EXCERPTED PASSAGE:
▼▼▼

Ask Al: Checking email addresses against URIBLs?

Scott writes, "I use URIBL lists in SpamAssassin, and these are configured according to their documented purpose (URI checks). I am getting a lot of spam now which spamvertise email addresses, rather than a URI. The bad domain might be in the From: field, or it might be in the message body. Example: 'Contact me at this address xyz@example.com'. These domains are already on RBLs such as URIBL_BLACK. The first question is, do you think this is a valid strategy, and how 'safe'? I can not see any negatives with the spam examples I have received. Second question is, how does one take advantage or URIBL etc to validate email address strings? Google for "spamassassin rhsbl" and you get no useful information."

Wow! That's a great question, and I have absolutely no idea how to answer it. So, I turned to an expert: Steven Champeon. He maintains Enemieslist, a set of over forty thousand patterns for classifying reverse DNS naming conventions. He's a smart guy, and no stranger to using URIBL data in an unconventional manner. Here's what he had to say in response.

▲▲▲

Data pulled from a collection
▼▼▼

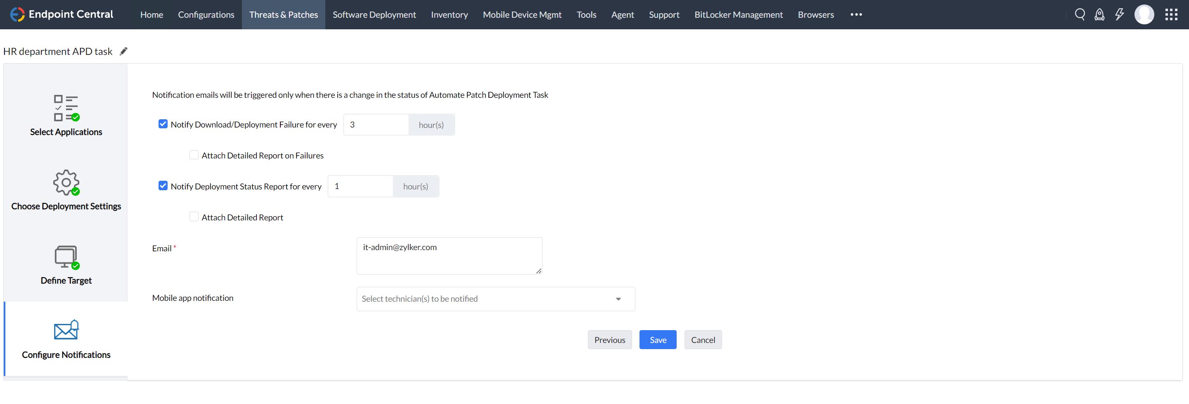Expand the more menu ellipsis
1189x404 pixels.
pyautogui.click(x=856, y=15)
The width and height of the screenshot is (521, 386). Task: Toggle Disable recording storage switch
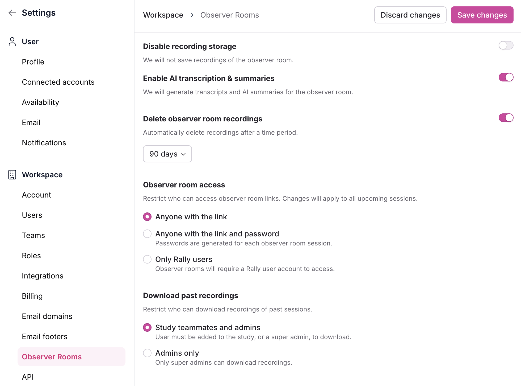point(506,45)
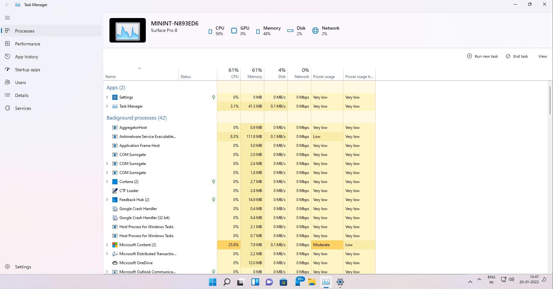Expand the Settings app process
Viewport: 553px width, 289px height.
coord(107,97)
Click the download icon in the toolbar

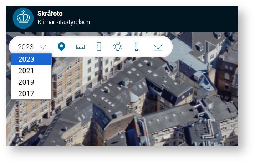point(158,47)
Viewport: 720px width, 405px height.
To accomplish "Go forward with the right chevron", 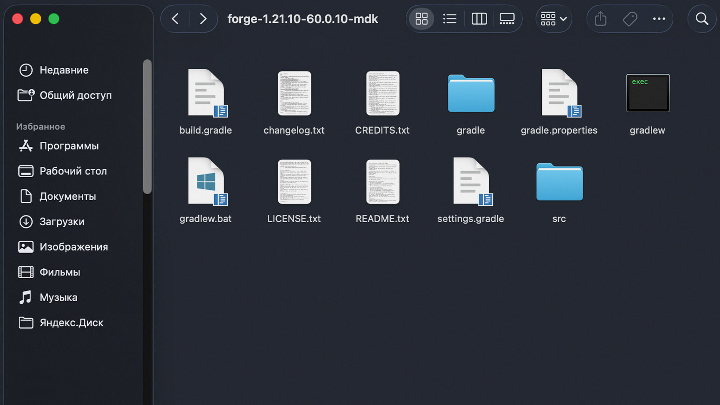I will click(x=203, y=19).
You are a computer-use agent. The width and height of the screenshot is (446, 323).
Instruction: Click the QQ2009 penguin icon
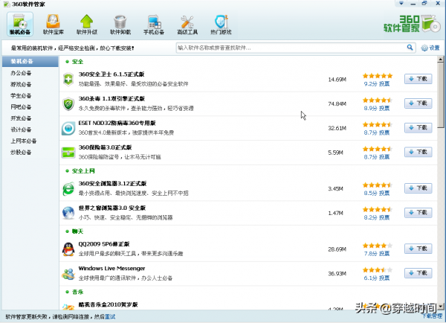click(x=69, y=248)
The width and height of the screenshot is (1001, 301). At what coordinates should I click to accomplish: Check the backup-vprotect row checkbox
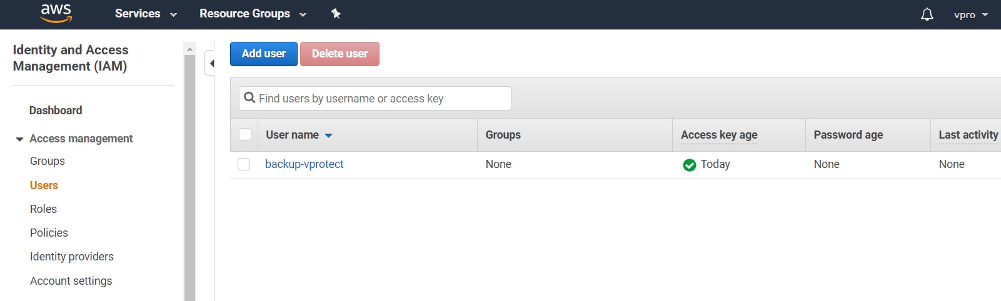pyautogui.click(x=244, y=164)
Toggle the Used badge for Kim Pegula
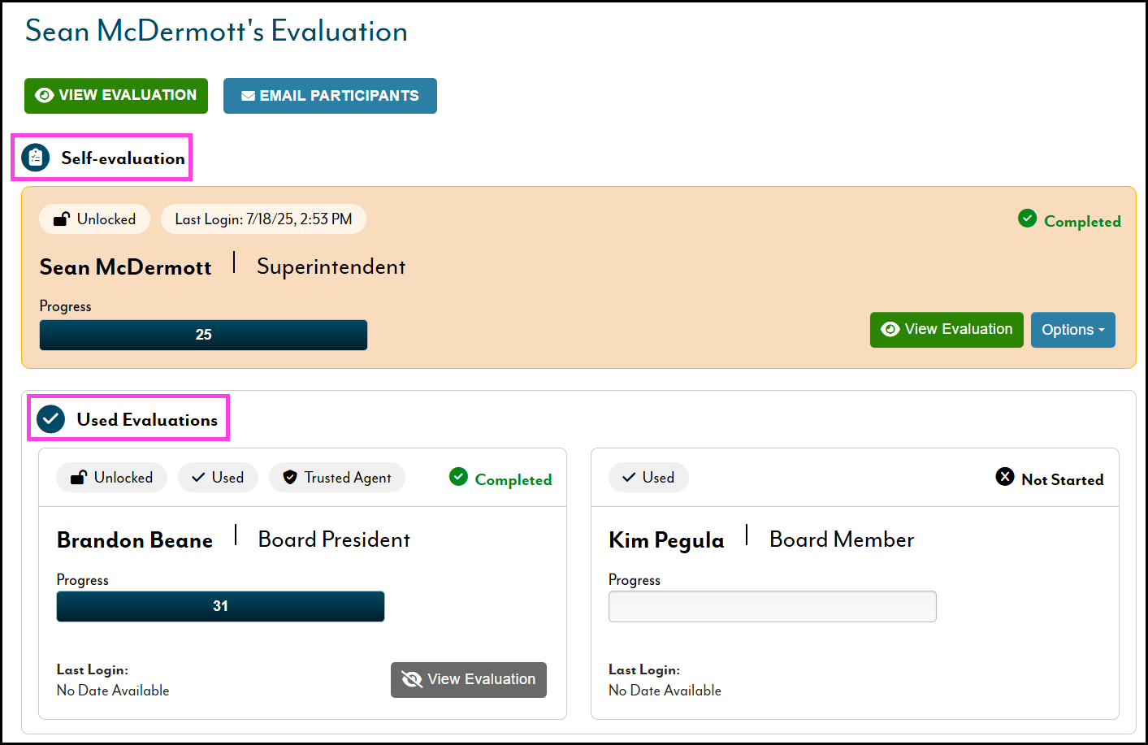1148x745 pixels. pyautogui.click(x=648, y=478)
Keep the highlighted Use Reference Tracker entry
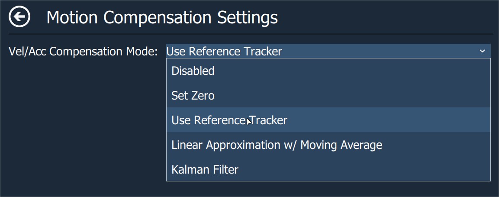The height and width of the screenshot is (197, 499). tap(229, 120)
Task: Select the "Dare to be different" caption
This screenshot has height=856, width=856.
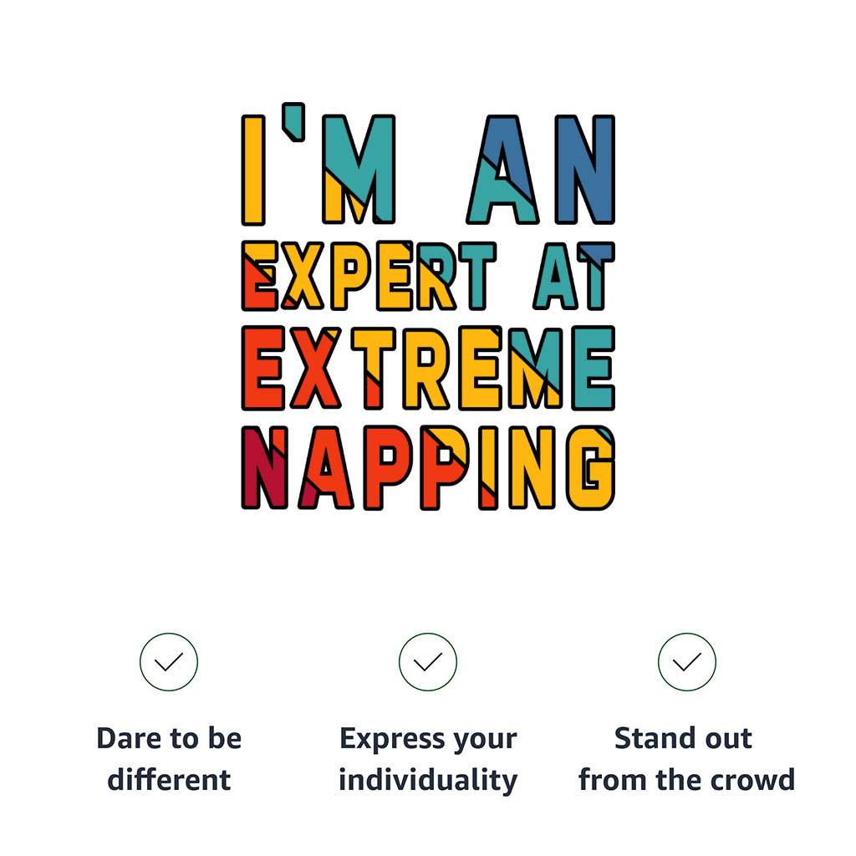Action: coord(169,759)
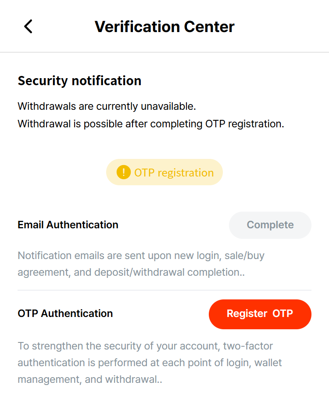Go back using the left chevron arrow
This screenshot has width=329, height=396.
coord(28,26)
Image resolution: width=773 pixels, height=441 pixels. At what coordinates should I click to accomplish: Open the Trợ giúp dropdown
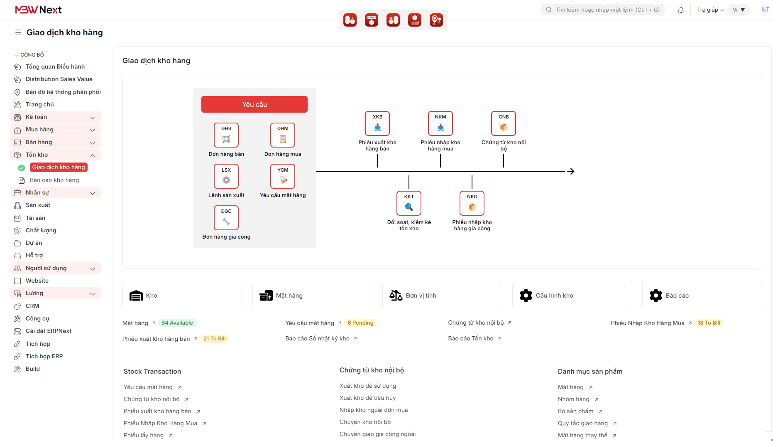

▲▲▲

TASKS:
a – In the records, take the lines from the one containing "The width and height of the screenshot is (1001, 301)." through the one containing "The height and", both included, and write them as a JSON list of strings with one string per line, skipping blank lines. Leave out the pictures.
b – Continue the piece on checking email addresses against URIBLs from the point where it stops.

EXERCISE RESULTS:
a –
[
  "The width and height of the screenshot is (1001, 301). At what coordinates should I click to accomplish: Check the backup-vprotect row checkbox",
  "pyautogui.click(x=244, y=164)",
  "Toggle the Used badge for Kim Pegula",
  "1148x745 pixels. pyautogui.click(x=648, y=478)",
  "Keep the highlighted Use Reference Tracker entry",
  "The height and width of the screenshot is (197, 499). tap(229, 120)"
]

b –
Interesting question, Scott. To be right up front about the answer, the URI blocklists I'm familiar with are generally strongly opposed to the use of their data for purposes outside of their stated purview -- to help you filter spam based on URIs in the body -- and their official policy is to discourage such use. That said, I chatted via IM to one of the administrators behind URIBL, and this was his response (loosely paraphrased):

"We don't encourage the use of URIBL data in looking up mailto:s; but we can't prohibit it unless it starts to show up as extraordinary lookup volumes, which could lead us to block whoever is doing the querying. In any case, I can't imagine it would be effective; we aren't adding domains from mailto:s to URIBL, so any successful results would be coincidental at best."

So, the quick answer is "please don't do that, but we can't stop you, and we'd be surprised if it worked at all."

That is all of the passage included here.